- [SELECTED EXCERPT]
◇ ◇ ◇ ◇ ◇

# How do i get a tourist visa renewal? without leaving the country.



## charlotte buoy

HI ive been told i can apply for a tourist vistors visa extension/renewal without doing a visa run , leaving the country. 
Anyone know how to do this ? 
Im struggling to find an official website with instruction. 
Or the correct office to go to do do this, even would be helpful.
Im coming to the end of my initial 30 days on arrival tourist visa so need to re-new it.
Im here for 3 months with my partner but not working so no working visa to be had! 

Any advise or info would be great ! 

thanks newbie from London!


----------



## dizzyizzy

Hi, please do a search on the 'visa run' threads, there's plenty of them that describe the process in detail. Basically you have to drive to the Oman border, cross, and come back. That would give you another 30 day visa.


----------



## PolarBear

*Extension*



charlotte buoy said:


> HI ive been told i can apply for a tourist vistors visa extension/renewal without doing a visa run , leaving the country.
> Anyone know how to do this ?
> Im struggling to find an official website with instruction.
> Or the correct office to go to do do this, even would be helpful.
> Im coming to the end of my initial 30 days on arrival tourist visa so need to re-new it.
> Im here for 3 months with my partner but not working so no working visa to be had!
> 
> Any advise or info would be great !
> 
> thanks newbie from London!


If you don't want to leave the country, apply at the DNRD: DNRD

Looks like costs have gone up to 610 Dhs for a 30 day extension which can only be done once.


----------



## charlotte buoy

dizzyizzy said:


> Hi, please do a search on the 'visa run' threads, there's plenty of them that describe the process in detail. Basically you have to drive to the Oman border, cross, and come back. That would give you another 30 day visa.


thanks for the advise i did see that info. I was told you can apply for an extension/renewal without having to leave the county though. 
its just proving hard to find an official website with instruction on it all !


----------



## dizzyizzy

sorry, I read too quickly!!! So yes, if you don't want to do a visa run then do as Polar Bear says. You'll have to go to the DNRD directly to get this done.


----------



## Jumeirah Jim

Take your passport and plenty of cash to the immigration dept next to jaffilia metro station, near to trade centre roundabout. 

It is amazing what is possible with enough cash here. 

Seriously an extension is possible but will cost you in terms of cash and waiting around time. Maybe simpler just to do a visa run


----------



## charlotte buoy

Thanks for info polarbear!

◇ ◇ ◇ ◇ ◇

- [LISTING]
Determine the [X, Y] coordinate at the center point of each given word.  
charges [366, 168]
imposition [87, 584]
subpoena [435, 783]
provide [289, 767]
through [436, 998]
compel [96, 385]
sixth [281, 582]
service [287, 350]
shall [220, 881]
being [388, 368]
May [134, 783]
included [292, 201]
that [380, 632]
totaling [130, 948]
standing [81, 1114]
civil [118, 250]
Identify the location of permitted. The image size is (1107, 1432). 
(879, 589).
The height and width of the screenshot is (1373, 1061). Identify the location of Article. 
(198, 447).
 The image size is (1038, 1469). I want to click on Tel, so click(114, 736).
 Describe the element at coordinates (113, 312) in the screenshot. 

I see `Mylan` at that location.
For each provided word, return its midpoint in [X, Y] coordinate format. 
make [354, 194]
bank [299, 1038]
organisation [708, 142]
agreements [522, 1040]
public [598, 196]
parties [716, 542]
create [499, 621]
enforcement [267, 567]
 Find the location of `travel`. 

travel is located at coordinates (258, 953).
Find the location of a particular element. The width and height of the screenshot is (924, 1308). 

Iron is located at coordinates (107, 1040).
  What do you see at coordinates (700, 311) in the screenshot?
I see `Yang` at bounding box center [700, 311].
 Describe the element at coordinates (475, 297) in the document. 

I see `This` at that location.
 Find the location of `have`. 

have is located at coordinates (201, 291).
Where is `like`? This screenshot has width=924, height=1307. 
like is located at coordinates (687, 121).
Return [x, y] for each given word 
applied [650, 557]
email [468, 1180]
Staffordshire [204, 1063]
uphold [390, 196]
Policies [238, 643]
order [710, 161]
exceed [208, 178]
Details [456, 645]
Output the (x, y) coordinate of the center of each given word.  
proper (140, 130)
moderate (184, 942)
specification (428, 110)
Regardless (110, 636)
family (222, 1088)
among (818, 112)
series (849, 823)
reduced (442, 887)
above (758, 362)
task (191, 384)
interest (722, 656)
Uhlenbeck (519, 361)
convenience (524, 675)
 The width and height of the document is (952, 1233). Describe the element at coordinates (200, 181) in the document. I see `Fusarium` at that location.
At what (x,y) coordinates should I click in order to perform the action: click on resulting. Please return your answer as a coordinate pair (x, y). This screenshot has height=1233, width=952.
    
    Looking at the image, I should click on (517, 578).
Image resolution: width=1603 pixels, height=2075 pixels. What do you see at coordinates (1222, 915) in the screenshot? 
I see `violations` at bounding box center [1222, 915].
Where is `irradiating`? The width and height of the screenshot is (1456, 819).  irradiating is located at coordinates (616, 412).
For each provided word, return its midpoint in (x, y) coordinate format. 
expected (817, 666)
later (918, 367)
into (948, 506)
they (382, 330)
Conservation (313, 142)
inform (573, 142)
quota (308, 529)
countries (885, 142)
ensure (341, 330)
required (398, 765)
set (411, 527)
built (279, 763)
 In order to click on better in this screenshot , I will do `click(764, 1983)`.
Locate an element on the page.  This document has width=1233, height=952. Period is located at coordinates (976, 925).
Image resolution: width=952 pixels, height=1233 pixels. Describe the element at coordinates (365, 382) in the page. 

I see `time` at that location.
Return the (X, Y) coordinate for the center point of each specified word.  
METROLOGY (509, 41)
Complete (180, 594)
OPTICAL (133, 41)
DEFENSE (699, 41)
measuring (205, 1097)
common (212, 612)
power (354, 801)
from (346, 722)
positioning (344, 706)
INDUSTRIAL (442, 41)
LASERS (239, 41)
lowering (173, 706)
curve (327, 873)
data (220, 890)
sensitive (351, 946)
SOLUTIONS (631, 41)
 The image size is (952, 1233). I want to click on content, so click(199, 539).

◇ ◇ ◇ ◇ ◇

- [OBJECTIVE]
Continue the forum thread about renewing a tourist visa without leaving the country, starting after its final post.

- [EXERCISE RESPONSE]
I have just been on their website , and proving hard work, tried registering and then to get the forms needed and not working ! painful ! 

But at least im on the right place ! 
I guess i might well have to go to the immigration office in bur dubai! Not an exciting thought! BUt maybe in person is the way forward !


----------



## charlotte buoy

thanks ! 
Is that the same office that ive been told about , near bur dubai police station ?


----------



## Jumeirah Jim

charlotte buoy said:


> thanks !
> Is that the same office that ive been told about , near bur dubai police station ?


Yes that's the same place.

You will have to visit their office to get a new stamp. Not possible online.


----------



## charlotte buoy

great thanks all! 
off i go to see how easy or not theses processes are in dubai ! wish me luck! 
thanks for help all !


----------



## w_man

Just to add - as we did this very recently for my wife. They charge AED 720 including the cost at the typing office. We went very early in the morning - were there before 8am and the entire process (including time at the typing office) took less than 20 minutes. Mind you my wife went in to the Ladies-Only section which had absolutely no lineups.

Go early and take cash (they don't take cards) and it'll get done very quickly.

GL


----------



## rsinner

w_man said:


> Just to add - as we did this very recently for my wife. They charge AED 720 including the cost at the typing office. We went very early in the morning - were there before 8am and the entire process (including time at the typing office) took less than 20 minutes. Mind you my wife went in to the Ladies-Only section which had absolutely no lineups.
> 
> Go early and take cash (they don't take cards) and it'll get done very quickly.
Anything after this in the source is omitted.